# YOUR ASSIGNMENT
Would you return the entries below word for word?

# TASK MATERIAL
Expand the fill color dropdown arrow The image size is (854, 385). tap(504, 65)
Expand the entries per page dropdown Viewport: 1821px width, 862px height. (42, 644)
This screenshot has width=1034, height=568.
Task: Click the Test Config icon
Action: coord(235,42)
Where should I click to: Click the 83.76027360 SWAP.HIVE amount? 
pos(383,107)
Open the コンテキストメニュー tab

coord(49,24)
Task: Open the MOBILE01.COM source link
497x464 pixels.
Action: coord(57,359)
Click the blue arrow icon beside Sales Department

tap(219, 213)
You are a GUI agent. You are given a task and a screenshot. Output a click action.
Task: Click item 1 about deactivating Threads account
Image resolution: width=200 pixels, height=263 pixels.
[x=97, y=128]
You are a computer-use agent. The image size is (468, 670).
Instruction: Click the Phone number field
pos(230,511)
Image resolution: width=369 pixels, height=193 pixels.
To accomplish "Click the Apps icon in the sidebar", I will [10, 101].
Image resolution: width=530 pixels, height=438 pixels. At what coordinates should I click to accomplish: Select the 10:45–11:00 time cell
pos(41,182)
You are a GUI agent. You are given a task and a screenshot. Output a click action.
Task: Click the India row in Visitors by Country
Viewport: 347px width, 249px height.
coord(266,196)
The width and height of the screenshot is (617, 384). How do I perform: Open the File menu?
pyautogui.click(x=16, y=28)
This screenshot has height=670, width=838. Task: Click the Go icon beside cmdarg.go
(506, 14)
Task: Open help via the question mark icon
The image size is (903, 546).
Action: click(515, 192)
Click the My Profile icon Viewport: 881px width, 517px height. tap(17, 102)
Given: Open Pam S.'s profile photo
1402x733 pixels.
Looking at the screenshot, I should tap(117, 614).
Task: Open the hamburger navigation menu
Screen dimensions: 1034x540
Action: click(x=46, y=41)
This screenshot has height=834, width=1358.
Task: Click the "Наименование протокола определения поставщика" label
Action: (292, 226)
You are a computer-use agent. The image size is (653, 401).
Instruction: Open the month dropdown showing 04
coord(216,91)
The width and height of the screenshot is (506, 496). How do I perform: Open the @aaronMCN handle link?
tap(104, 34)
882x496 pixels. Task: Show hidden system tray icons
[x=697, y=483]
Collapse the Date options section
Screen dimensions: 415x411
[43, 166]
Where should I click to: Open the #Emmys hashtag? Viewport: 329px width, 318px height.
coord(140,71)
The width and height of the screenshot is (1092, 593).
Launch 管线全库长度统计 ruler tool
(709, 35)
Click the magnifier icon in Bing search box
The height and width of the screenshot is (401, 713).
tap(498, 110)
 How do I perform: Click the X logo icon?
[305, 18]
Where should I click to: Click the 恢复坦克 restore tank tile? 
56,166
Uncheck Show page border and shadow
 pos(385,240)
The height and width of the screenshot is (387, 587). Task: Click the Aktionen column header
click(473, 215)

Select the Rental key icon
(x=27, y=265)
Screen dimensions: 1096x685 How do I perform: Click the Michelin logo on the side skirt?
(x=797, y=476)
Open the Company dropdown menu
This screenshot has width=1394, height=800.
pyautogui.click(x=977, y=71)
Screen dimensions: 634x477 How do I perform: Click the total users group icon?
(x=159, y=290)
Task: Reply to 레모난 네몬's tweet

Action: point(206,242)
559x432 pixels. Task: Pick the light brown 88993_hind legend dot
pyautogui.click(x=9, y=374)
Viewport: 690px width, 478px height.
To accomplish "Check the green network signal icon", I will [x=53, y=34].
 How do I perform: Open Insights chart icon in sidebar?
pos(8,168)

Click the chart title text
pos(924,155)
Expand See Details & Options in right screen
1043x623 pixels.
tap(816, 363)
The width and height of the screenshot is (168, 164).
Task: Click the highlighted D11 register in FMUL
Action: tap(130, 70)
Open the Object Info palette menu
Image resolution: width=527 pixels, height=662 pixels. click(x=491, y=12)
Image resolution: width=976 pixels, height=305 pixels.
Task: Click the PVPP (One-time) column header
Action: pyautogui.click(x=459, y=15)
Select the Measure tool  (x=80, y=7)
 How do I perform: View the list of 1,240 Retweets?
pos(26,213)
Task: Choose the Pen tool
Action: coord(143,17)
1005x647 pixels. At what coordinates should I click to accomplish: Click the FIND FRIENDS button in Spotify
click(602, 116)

# TASK OUTPUT
Expand the fill color dropdown arrow The image size is (854, 385). tap(504, 65)
Expand the entries per page dropdown Viewport: 1821px width, 862px height. (42, 644)
This screenshot has width=1034, height=568.
Task: Click the Test Config icon
Action: coord(235,42)
Where should I click to: Click the 83.76027360 SWAP.HIVE amount? 
pos(383,107)
Open the コンテキストメニュー tab

coord(49,24)
Task: Open the MOBILE01.COM source link
497x464 pixels.
Action: coord(57,359)
Click the blue arrow icon beside Sales Department

tap(219, 213)
You are a GUI agent. You are given a task and a screenshot. Output a click action.
Task: Click item 1 about deactivating Threads account
Image resolution: width=200 pixels, height=263 pixels.
[x=97, y=128]
You are a computer-use agent. The image size is (468, 670).
Instruction: Click the Phone number field
pos(230,511)
Image resolution: width=369 pixels, height=193 pixels.
To accomplish "Click the Apps icon in the sidebar", I will [10, 101].
Image resolution: width=530 pixels, height=438 pixels. At what coordinates should I click to accomplish: Select the 10:45–11:00 time cell
pos(41,182)
You are a GUI agent. You are given a task and a screenshot. Output a click action.
Task: Click the India row in Visitors by Country
Viewport: 347px width, 249px height.
coord(266,196)
The width and height of the screenshot is (617, 384). How do I perform: Open the File menu?
pyautogui.click(x=16, y=28)
This screenshot has height=670, width=838. Task: Click the Go icon beside cmdarg.go
(506, 14)
Task: Open help via the question mark icon
The image size is (903, 546).
Action: click(515, 192)
Click the My Profile icon Viewport: 881px width, 517px height. tap(17, 102)
Given: Open Pam S.'s profile photo
1402x733 pixels.
Looking at the screenshot, I should tap(117, 614).
Task: Open the hamburger navigation menu
Screen dimensions: 1034x540
Action: click(x=46, y=41)
This screenshot has height=834, width=1358.
Task: Click the "Наименование протокола определения поставщика" label
Action: (292, 226)
You are a computer-use agent. The image size is (653, 401).
Instruction: Open the month dropdown showing 04
coord(216,91)
The width and height of the screenshot is (506, 496). How do I perform: Open the @aaronMCN handle link?
tap(104, 34)
882x496 pixels. Task: Show hidden system tray icons
[x=697, y=483]
Collapse the Date options section
Screen dimensions: 415x411
[43, 166]
Where should I click to: Open the #Emmys hashtag? Viewport: 329px width, 318px height.
coord(140,71)
The width and height of the screenshot is (1092, 593).
Launch 管线全库长度统计 ruler tool
(709, 35)
Click the magnifier icon in Bing search box
The height and width of the screenshot is (401, 713).
tap(498, 110)
 How do I perform: Click the X logo icon?
[305, 18]
Where should I click to: Click the 恢复坦克 restore tank tile? 
56,166
Uncheck Show page border and shadow
 pos(385,240)
The height and width of the screenshot is (387, 587). Task: Click the Aktionen column header
click(473, 215)

Select the Rental key icon
(x=27, y=265)
Screen dimensions: 1096x685 How do I perform: Click the Michelin logo on the side skirt?
(x=797, y=476)
Open the Company dropdown menu
This screenshot has width=1394, height=800.
pyautogui.click(x=977, y=71)
Screen dimensions: 634x477 How do I perform: Click the total users group icon?
(x=159, y=290)
Task: Reply to 레모난 네몬's tweet

Action: point(206,242)
559x432 pixels. Task: Pick the light brown 88993_hind legend dot
pyautogui.click(x=9, y=374)
Viewport: 690px width, 478px height.
To accomplish "Check the green network signal icon", I will [x=53, y=34].
 How do I perform: Open Insights chart icon in sidebar?
pos(8,168)

Click the chart title text
pos(924,155)
Expand See Details & Options in right screen
1043x623 pixels.
tap(816, 363)
The width and height of the screenshot is (168, 164).
Task: Click the highlighted D11 register in FMUL
Action: tap(130, 70)
Open the Object Info palette menu
Image resolution: width=527 pixels, height=662 pixels. click(x=491, y=12)
Image resolution: width=976 pixels, height=305 pixels.
Task: Click the PVPP (One-time) column header
Action: pyautogui.click(x=459, y=15)
Select the Measure tool  (x=80, y=7)
 How do I perform: View the list of 1,240 Retweets?
pos(26,213)
Task: Choose the Pen tool
Action: coord(143,17)
1005x647 pixels. At what coordinates should I click to accomplish: Click the FIND FRIENDS button in Spotify
click(602, 116)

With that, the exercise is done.